■ Records for the exercise ■
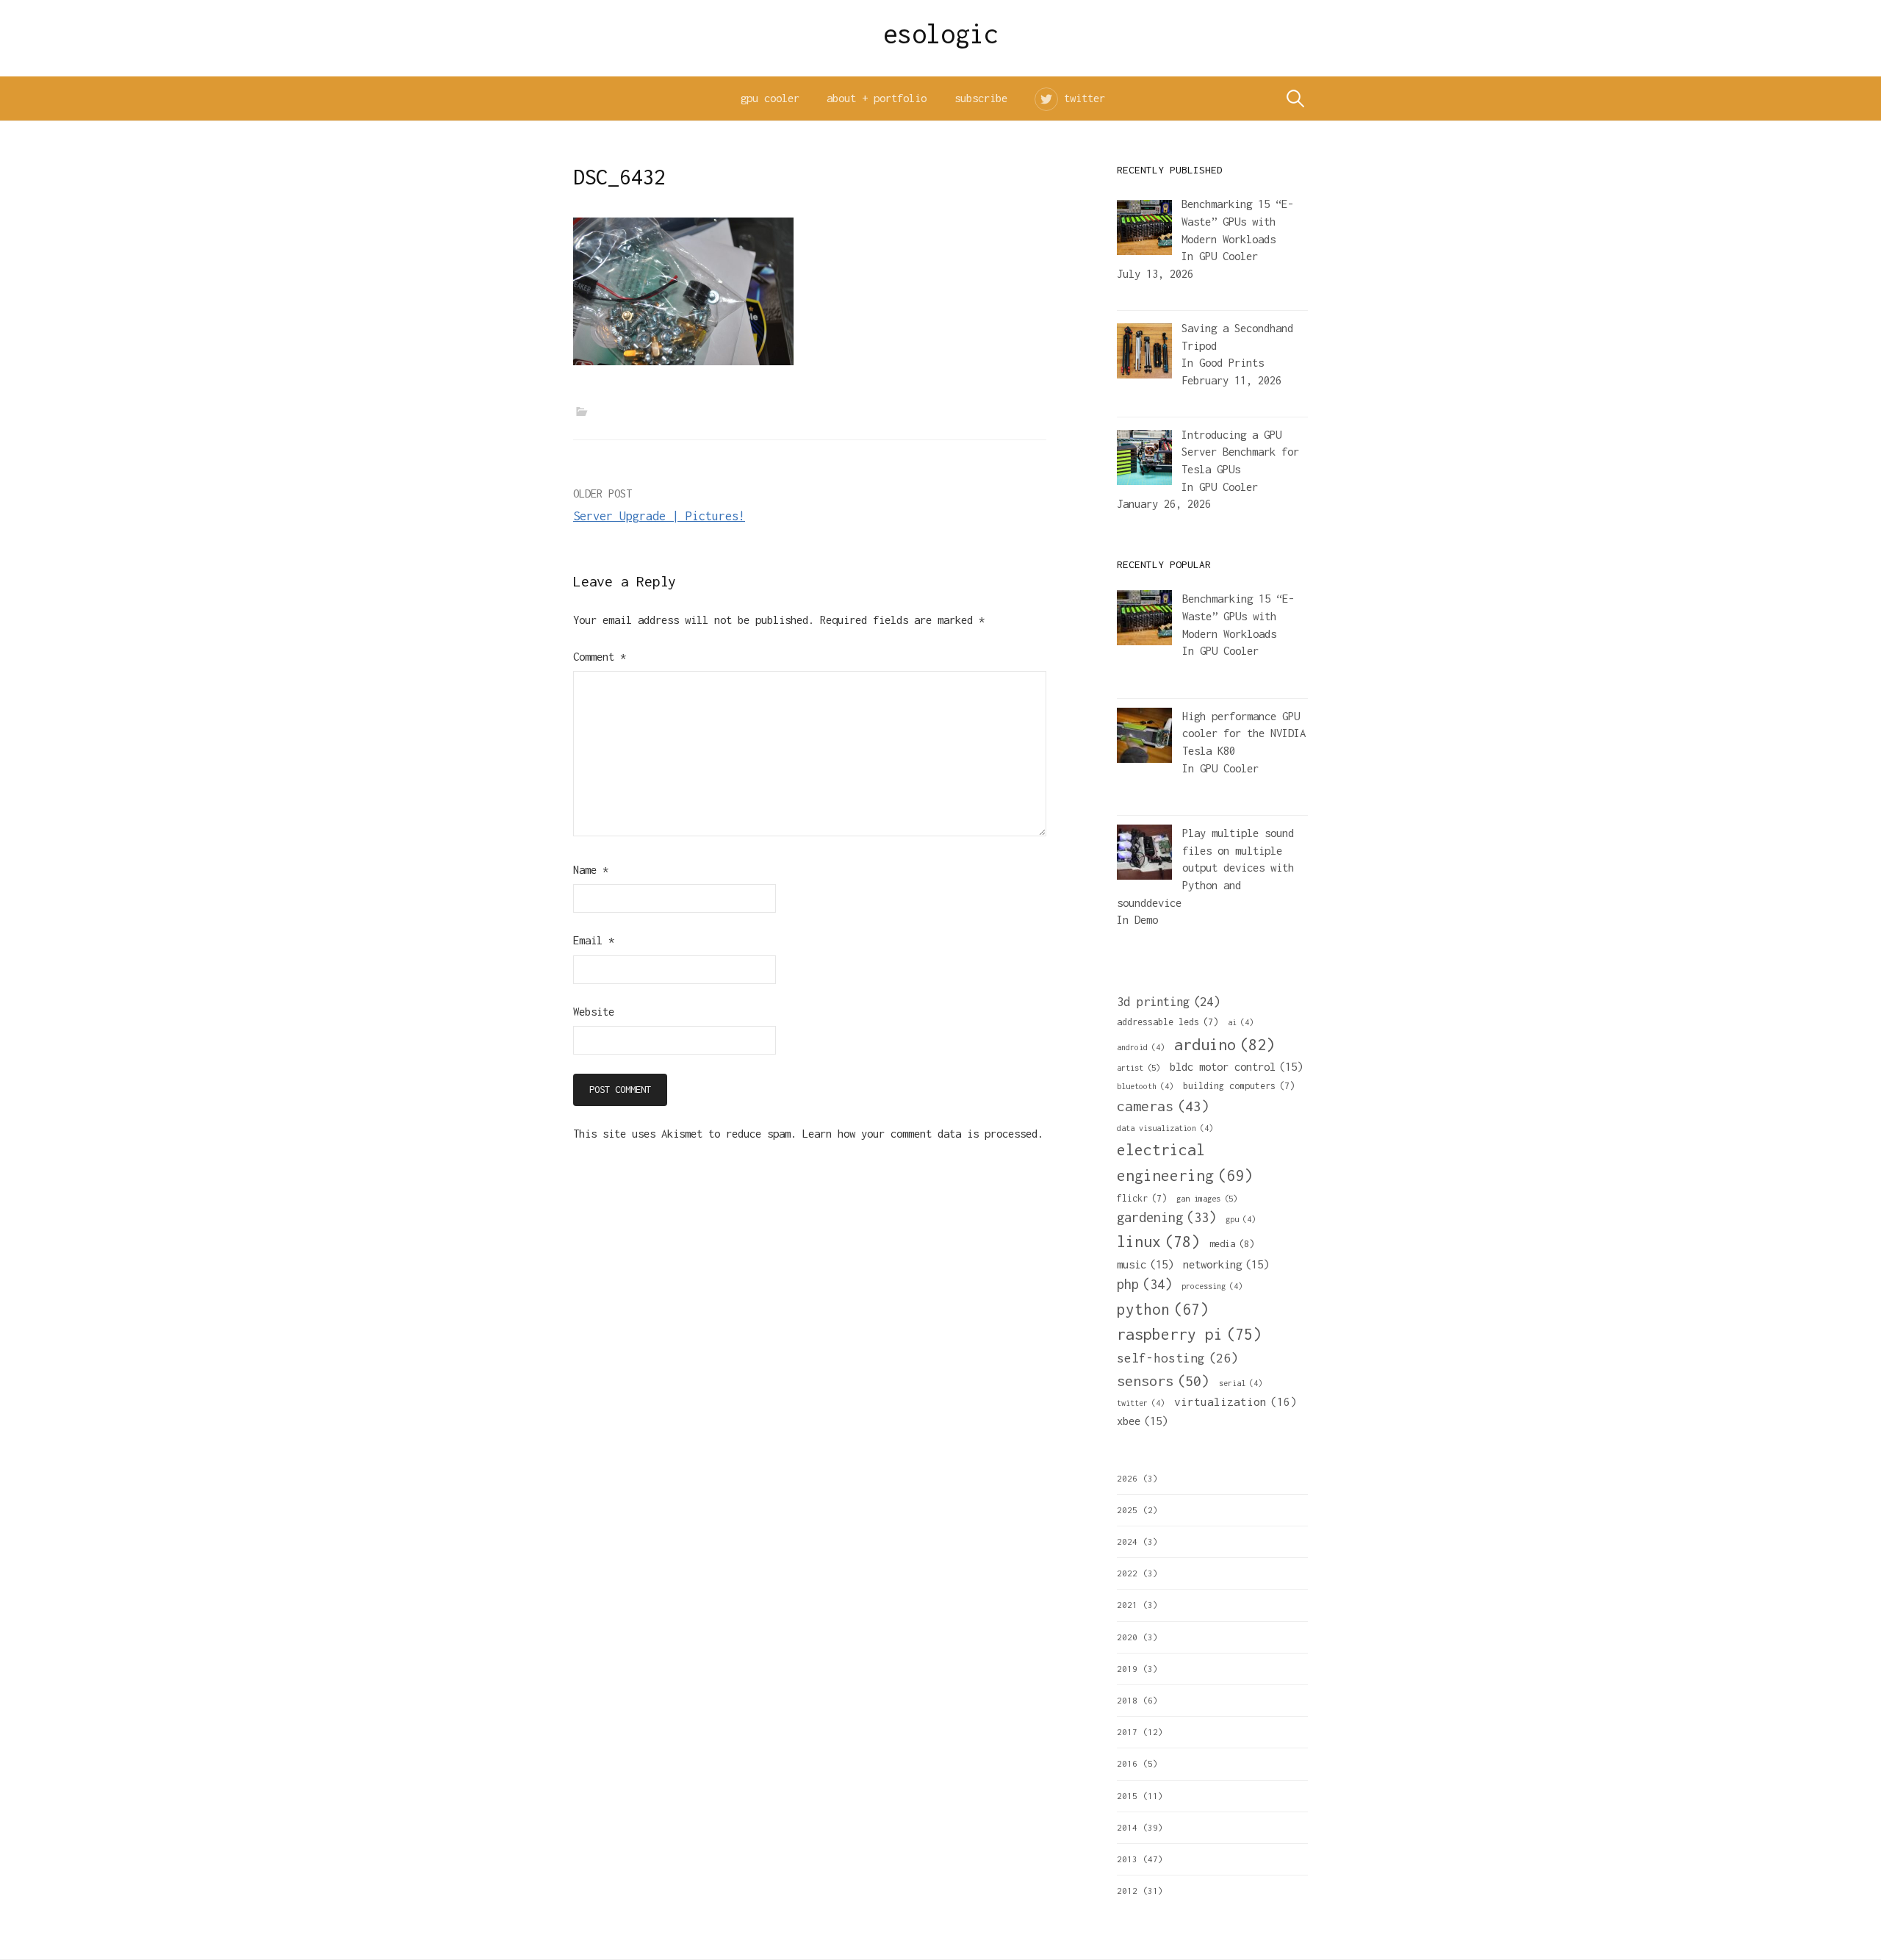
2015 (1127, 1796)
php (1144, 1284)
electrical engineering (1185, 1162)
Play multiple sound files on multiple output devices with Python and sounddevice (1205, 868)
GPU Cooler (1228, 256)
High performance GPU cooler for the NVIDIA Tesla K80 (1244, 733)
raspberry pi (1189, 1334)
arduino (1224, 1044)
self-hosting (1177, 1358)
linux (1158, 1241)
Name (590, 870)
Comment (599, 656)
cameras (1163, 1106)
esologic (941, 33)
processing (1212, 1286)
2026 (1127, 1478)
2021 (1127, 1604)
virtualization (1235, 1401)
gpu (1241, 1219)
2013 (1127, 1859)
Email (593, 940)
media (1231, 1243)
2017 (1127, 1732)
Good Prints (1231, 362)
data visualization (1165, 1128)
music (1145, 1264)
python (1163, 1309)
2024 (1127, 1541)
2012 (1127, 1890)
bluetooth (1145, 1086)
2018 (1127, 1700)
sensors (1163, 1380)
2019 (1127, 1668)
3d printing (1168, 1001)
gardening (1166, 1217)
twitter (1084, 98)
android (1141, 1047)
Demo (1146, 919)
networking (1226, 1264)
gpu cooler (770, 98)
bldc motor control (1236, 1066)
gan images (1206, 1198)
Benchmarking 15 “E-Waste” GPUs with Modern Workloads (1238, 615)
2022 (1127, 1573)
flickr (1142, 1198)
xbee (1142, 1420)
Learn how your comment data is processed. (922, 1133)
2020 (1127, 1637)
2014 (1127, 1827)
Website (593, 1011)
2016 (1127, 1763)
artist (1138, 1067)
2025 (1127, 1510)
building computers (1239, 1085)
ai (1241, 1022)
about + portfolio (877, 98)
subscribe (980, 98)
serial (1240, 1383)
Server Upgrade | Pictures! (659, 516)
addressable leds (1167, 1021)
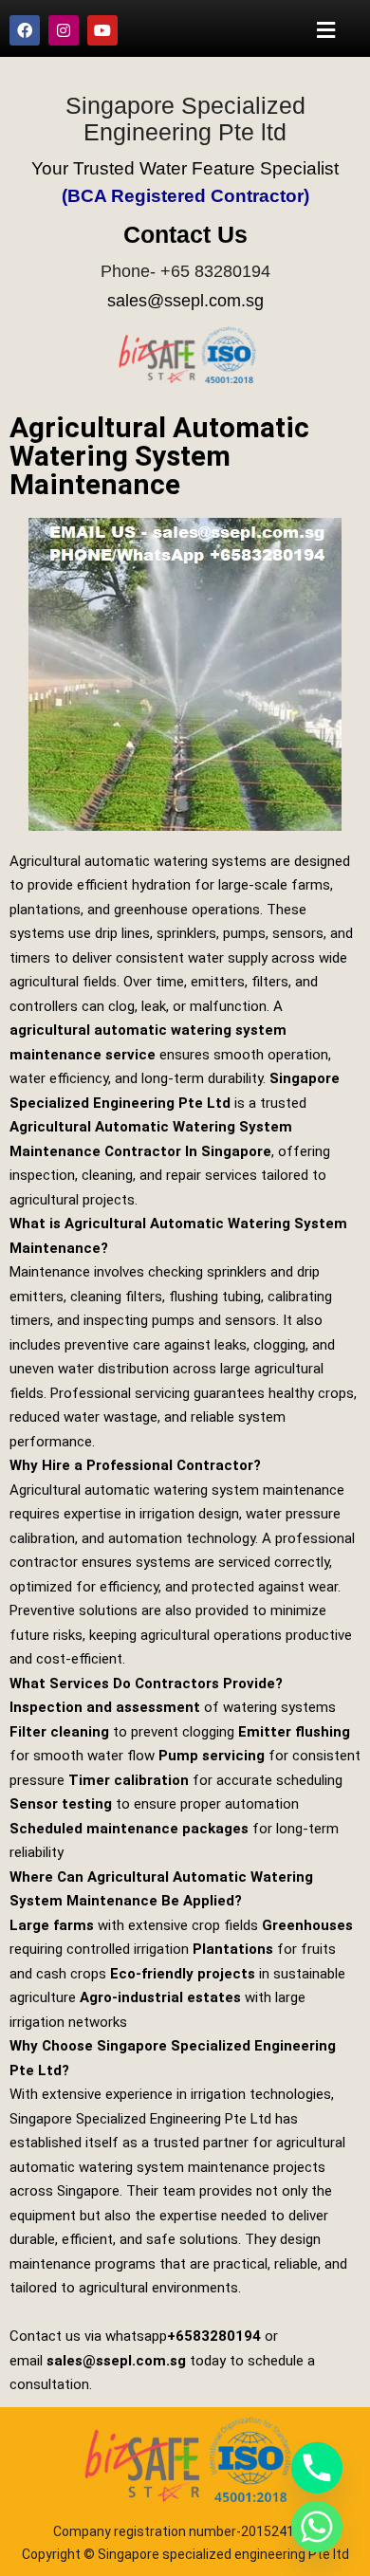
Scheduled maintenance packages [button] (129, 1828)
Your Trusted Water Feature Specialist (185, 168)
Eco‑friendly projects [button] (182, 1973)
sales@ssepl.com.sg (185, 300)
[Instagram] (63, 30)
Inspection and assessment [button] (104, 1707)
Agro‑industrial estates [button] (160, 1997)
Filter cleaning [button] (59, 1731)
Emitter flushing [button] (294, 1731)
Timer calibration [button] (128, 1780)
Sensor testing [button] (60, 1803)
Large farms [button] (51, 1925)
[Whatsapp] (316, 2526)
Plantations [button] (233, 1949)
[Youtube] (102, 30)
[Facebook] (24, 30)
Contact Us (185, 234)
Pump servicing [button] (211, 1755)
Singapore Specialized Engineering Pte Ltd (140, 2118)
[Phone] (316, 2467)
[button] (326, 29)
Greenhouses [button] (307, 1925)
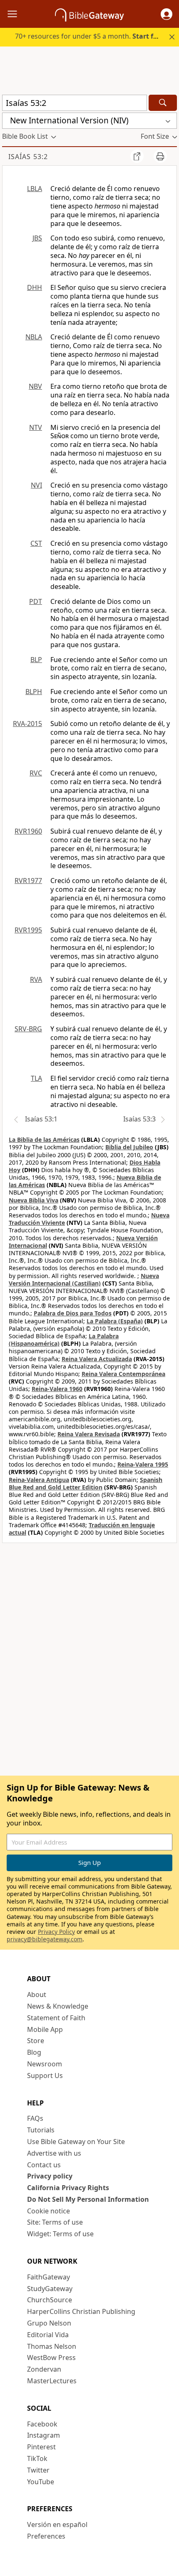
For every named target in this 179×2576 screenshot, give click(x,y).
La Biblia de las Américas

■ Work task ■
With the pictures removed from your copy, retype the lines above from the one that contains "bluetooth (1145, 1086)" through the one that contains "Agro‑industrial estates [button] (160, 1997)", exactly.

■ Result for this exercise ■
bluetooth (1145, 1086)
2018 (1127, 1700)
sensors (1163, 1380)
2019 (1127, 1668)
3d printing (1168, 1001)
gardening (1166, 1217)
twitter (1084, 98)
android (1141, 1047)
Demo (1146, 919)
networking (1226, 1264)
gpu cooler (770, 98)
bldc motor control (1236, 1066)
gan images (1206, 1198)
Benchmarking 15 “E-Waste” GPUs with Modern Workloads (1238, 615)
2022 (1127, 1573)
flickr (1142, 1198)
xbee (1142, 1420)
Learn how your comment data is processed. (922, 1133)
2020 (1127, 1637)
2014 (1127, 1827)
Website (593, 1011)
2016 (1127, 1763)
artist (1138, 1067)
2025 (1127, 1510)
building computers (1239, 1085)
ai (1241, 1022)
about + portfolio (877, 98)
subscribe (980, 98)
serial (1240, 1383)
Server Upgrade | Pictures! (659, 516)
addressable leds (1167, 1021)
Scheduled maintenance packages [button] (129, 1828)
Your Trusted Water Feature Specialist (185, 168)
Eco‑friendly projects [button] (182, 1973)
sales@ssepl.com.sg (185, 300)
[Instagram] (63, 30)
Inspection and assessment [button] (104, 1707)
Agro‑industrial estates [button] (160, 1997)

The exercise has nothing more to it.